Часть 3. Сад
Сажал и обустраивал сад дедушка, посему в нём (в саду) всё было устроено просто и логично. По-мужски. Три ряда абрикосовых дерёв (дедушка любил эти фрукты пуще остальных), рядок груш, столько же слив, яблоки, вишни, тютен… тютен присутствовал в свой черёд (как без него?), однако был посажен отдельно, у околицы, ближе к дороге, так что каждый август круг близлежащего асфальта становился иссиня-чёрным и глянцевым от давленых ягод. Схожий оттенок приобретали рты соседских мальчишек.
Когда абрикосы созревали, они падали в траву. Траву тоже посеял дедушка, и тоже с умыслом: дабы паданки "не плющились", – так он говорил. И прибавлял забористое латинское выражение.
Дед имел примечательную судьбу… уж коли о нём зашла речь, следует проговорить пару слов (постараюсь уложиться в один-два абзаца и не использовать лишних имён). Дед Павел родился в Германии, в городе Баутцен в конце позапрошлого века. Не умер младенцем, подрос, оказался смышлёным сорванцом (против ожидания родственников). Учился в гимназии, потом в Лейпцигском университете на богословском факультете. Почему на богословском? Он жил в семье пастора, существовал на правах иждивенца. Мать Пауля (сестра пастора) умерла во время родов, отец… отец был (по здравому размышлению), не могло его не быть… хотя непорочное зачатие возможно – так уверяют на воскресных проповедях.
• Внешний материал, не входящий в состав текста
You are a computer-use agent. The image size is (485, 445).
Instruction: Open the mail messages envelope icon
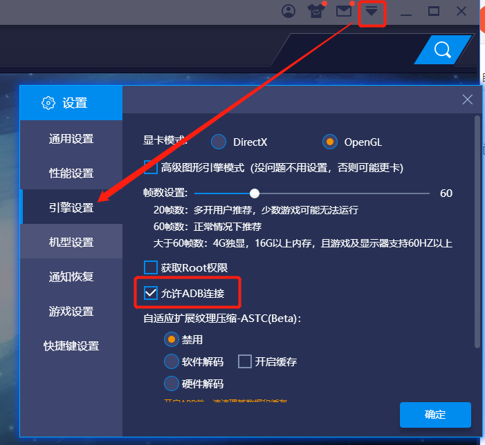click(344, 12)
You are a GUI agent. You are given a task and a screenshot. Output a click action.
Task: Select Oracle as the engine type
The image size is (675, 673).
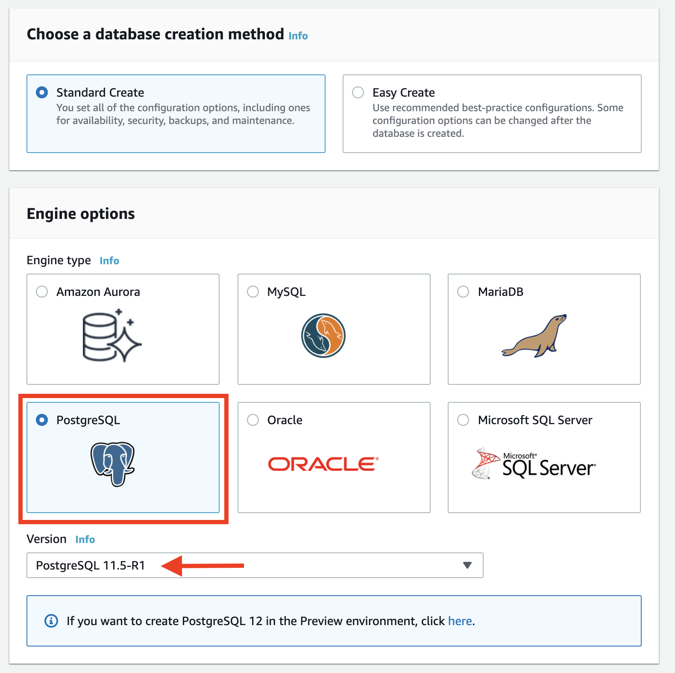pyautogui.click(x=252, y=420)
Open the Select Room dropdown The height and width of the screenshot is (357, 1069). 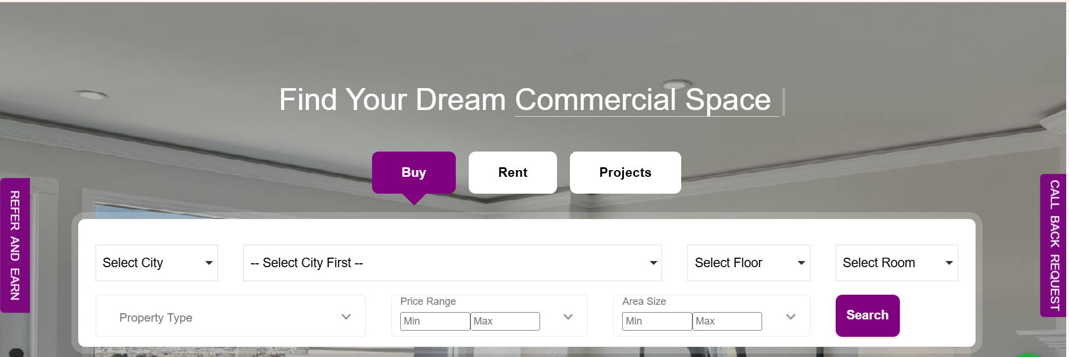pos(896,263)
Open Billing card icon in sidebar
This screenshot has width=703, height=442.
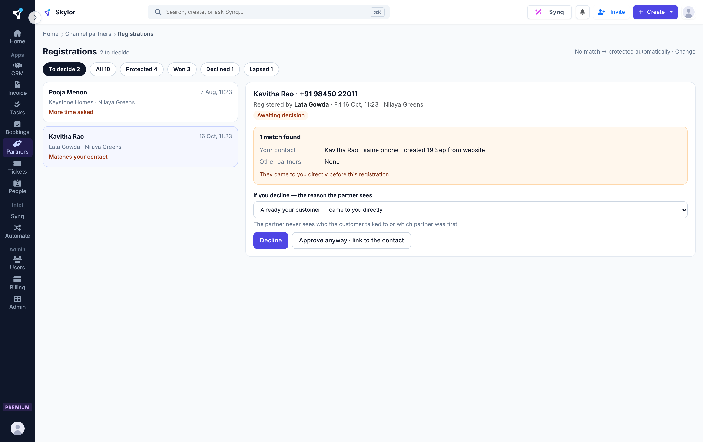(17, 279)
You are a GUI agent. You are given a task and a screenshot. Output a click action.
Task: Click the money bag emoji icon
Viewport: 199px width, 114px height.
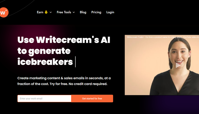tap(46, 12)
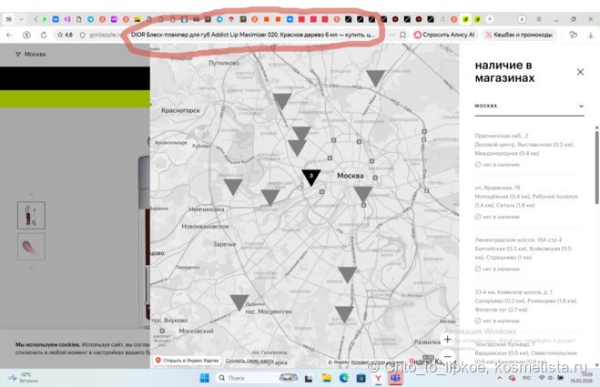Click the browser back arrow
This screenshot has width=600, height=387.
pyautogui.click(x=9, y=35)
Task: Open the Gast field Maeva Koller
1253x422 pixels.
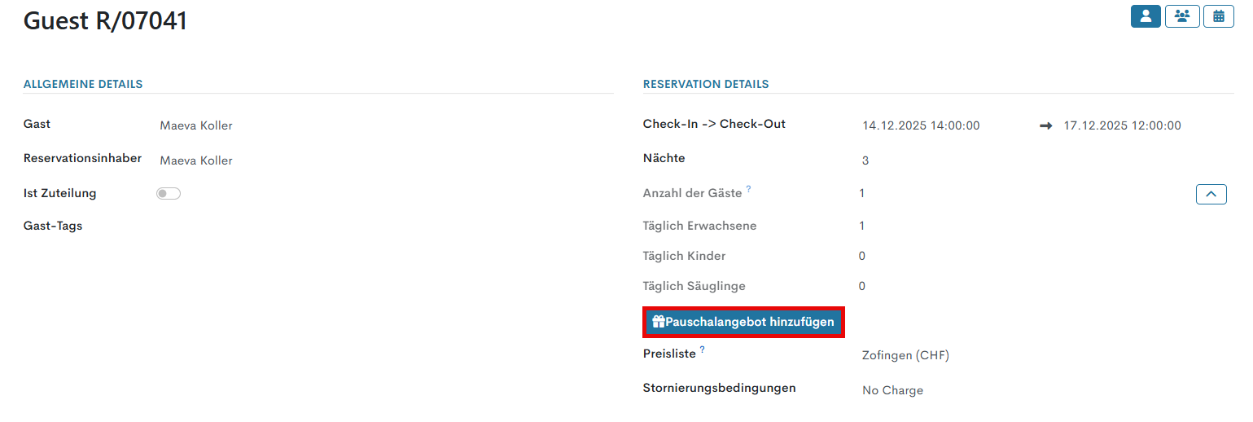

Дабы избавить обширное семейство от лишнего (своего) рта, Пауль-Павел отправился на восток, сжимая в кулаке плацкарту. Где именно, когда и чем окончится путешествие, юный мужчина не предполагал.
В те времена Советская Россия охотно принимала трудовых мигрантов, сей факт имел решающее значение в выборе направления.
По всем предпосылкам юный богослов должен был сгинуть в "революционном котле" (и два года он был решительно близок к такому исходу), однако судьба опять ему благоволила. На демонстрации по случаю годовщины Октября, Павел познакомился с Мехлисом, Львом Захаровичем (тот заведовал отделом печати ЦК). Почва для знакомства оказалась самой неожиданной: Павел декламировал стихи на латыни. Уверял, что свободно переводит на вечный язык Маяковского (недавно почившего), кроме того политически грамотно рифмует сам.
Лев Захарыч заинтриговался: чернявый парнишка явно не укладывался в рамки приличий, однако мог быть полезен для нарождающихся традиций. Но как использовать экстраординарное дарование? Вопрос с подвохом.